> _EXERCISE BRIEF_
Scale the answer coordinates in every row below by 2.3, rounding to whole numbers with halves going up, and write all the rows out again with everything else unchanged. Leave out the pictures.
** Begin INPUT RECORDS **
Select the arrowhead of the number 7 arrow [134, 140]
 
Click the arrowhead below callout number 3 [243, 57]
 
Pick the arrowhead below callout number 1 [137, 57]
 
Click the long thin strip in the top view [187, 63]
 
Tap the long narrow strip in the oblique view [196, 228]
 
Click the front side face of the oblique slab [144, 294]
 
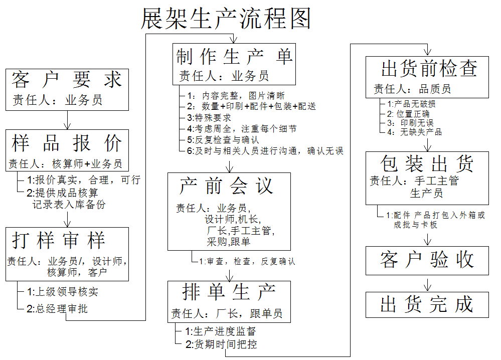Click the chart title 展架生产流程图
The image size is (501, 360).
coord(226,19)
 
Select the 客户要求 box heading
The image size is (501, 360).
coord(67,79)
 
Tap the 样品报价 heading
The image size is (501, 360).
coord(67,143)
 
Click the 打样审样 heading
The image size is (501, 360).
coord(59,240)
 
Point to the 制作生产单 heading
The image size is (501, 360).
coord(234,57)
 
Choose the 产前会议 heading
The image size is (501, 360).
coord(226,186)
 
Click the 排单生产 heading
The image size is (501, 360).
coord(229,292)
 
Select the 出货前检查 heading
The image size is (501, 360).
coord(429,68)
** End INPUT RECORDS **
> _WORKED ANSWER_
Select the arrowhead of the number 7 arrow [308, 322]
 
Click the arrowhead below callout number 3 [559, 131]
 
Pick the arrowhead below callout number 1 [315, 131]
 
Click the long thin strip in the top view [430, 145]
 
Tap the long narrow strip in the oblique view [451, 524]
 
Click the front side face of the oblique slab [331, 676]
 
Click the chart title 展架生产流程图
The image size is (501, 360).
coord(520,44)
 
Select the 客户要求 box heading
The image size is (501, 360).
coord(154,182)
 
Tap the 样品报价 heading
The image size is (501, 360).
coord(154,329)
 
Click the 打样审样 heading
The image size is (501, 360).
coord(136,552)
 
Point to the 制作生产单 heading
The image size is (501, 360).
coord(538,131)
 
Choose the 产前会议 heading
The image size is (501, 360).
coord(520,428)
 
Click the 排单生产 heading
The image size is (501, 360).
coord(527,672)
 
Select the 出货前检查 heading
The image size is (501, 360).
coord(987,156)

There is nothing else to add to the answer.